A fresh stimulus was given by the succeeding Platonists, who, accepting in part the Pythagorean cosmology, made the study of geometry preliminary to that of philosophy. The many discoveries made by this school were facilitated in no small measure by the clarification of the axioms and definitions, the logical sequence of propositions which was adopted, and, more especially, by the formulation of the analytic method, i.e. of assuming the truth of a proposition and then reasoning to a known truth. The main strength of the Platonist geometers lies in stereometry or the geometry of solids. The Pythagoreans had dealt with the sphere and regular solids, but the pyramid, prism, cone and cylinder were but little known until the Platonists took them in hand. Eudoxus established their mensuration, proving the pyramid and cone to have one-third the content of a prism and cylinder on the same base and of the same height, and was probably the discoverer of a proof that the volumes of spheres are as the cubes of their radii. The discussion of sections of the cone and cylinder led to the discovery of the three curves named the parabola, ellipse and hyperbola (see CONIC SECTION); it is difficult to over-estimate the importance of this discovery; its investigation marks the crowning achievement of Greek geometry, and led in later years to the fundamental theorems and methods of modern geometry.

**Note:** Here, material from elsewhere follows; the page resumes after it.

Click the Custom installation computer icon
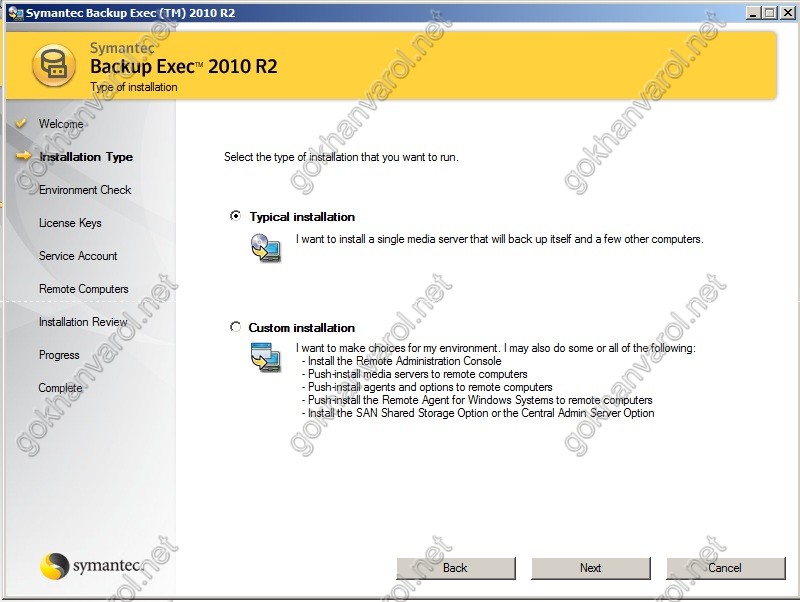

The presentation of the subject-matter of geometry as a connected and logical series of propositions, prefaced by [Greek: Horoi] or foundations, had been attempted by many; but it is to Euclid that we owe a complete exposition. Little indeed in the _Elements_ is probably original except the arrangement; but in this Euclid surpassed such predecessors as Hippocrates, Leon, pupil of Neocleides, and Theudius of Magnesia, devising an apt logical model, although when scrutinized in the light of modern mathematical conceptions the proofs are riddled with fallacies. According to the commentator Proclus, the _Elements_ were written with a twofold object, first, to introduce the novice to geometry, and secondly, to lead him to the regular solids; conic sections found no place therein. What Euclid did for the line and circle, Apollonius did for the conic sections, but there we have a discoverer as well as editor. These two works, which contain the greatest contributions to ancient geometry, are treated in detail in Section I. _Euclidean Geometry_ and the articles EUCLID; CONIC SECTION; APPOLONIUS. Between Euclid and Apollonius there flourished the illustrious Archimedes, whose geometrical discoveries are mainly concerned with the mensuration of the circle and conic sections, and of the sphere, cone and cylinder, and whose greatest contribution to geometrical method is the elevation of the method of exhaustion to the dignity of an instrument of research. Apollonius was followed by Nicomedes, the inventor of the conchoid; Diocles, the inventor of the cissoid; Zenodorus, the founder of the study of isoperimetrical figures; Hipparchus, the founder of trigonometry; and Heron the elder, who wrote after the manner of the Egyptians, and primarily directed attention to problems of practical surveying.

Of the many isolated discoveries made by the later Alexandrian mathematicians, those of Menelaus are of importance. He showed how to treat spherical triangles, establishing their properties and determining their congruence; his theorem on the products of the segments in which the sides of a triangle are cut by a line was the foundation on which Carnot erected his theory of transversals. These propositions, and also those of Hipparchus, were utilized and developed by Ptolemy (q.v.), the expositor of trigonometry and discoverer of many isolated propositions. Mention may be made of the commentator Pappus, whose _Mathematical Collections_ is valuable for its wealth of historical matter; of Theon, an editor of Euclid's _Elements_ and commentator of Ptolemy's _Almagest_; of Proclus, a commentator of Euclid; and of Eutocius, a commentator of Apollonius and Archimedes.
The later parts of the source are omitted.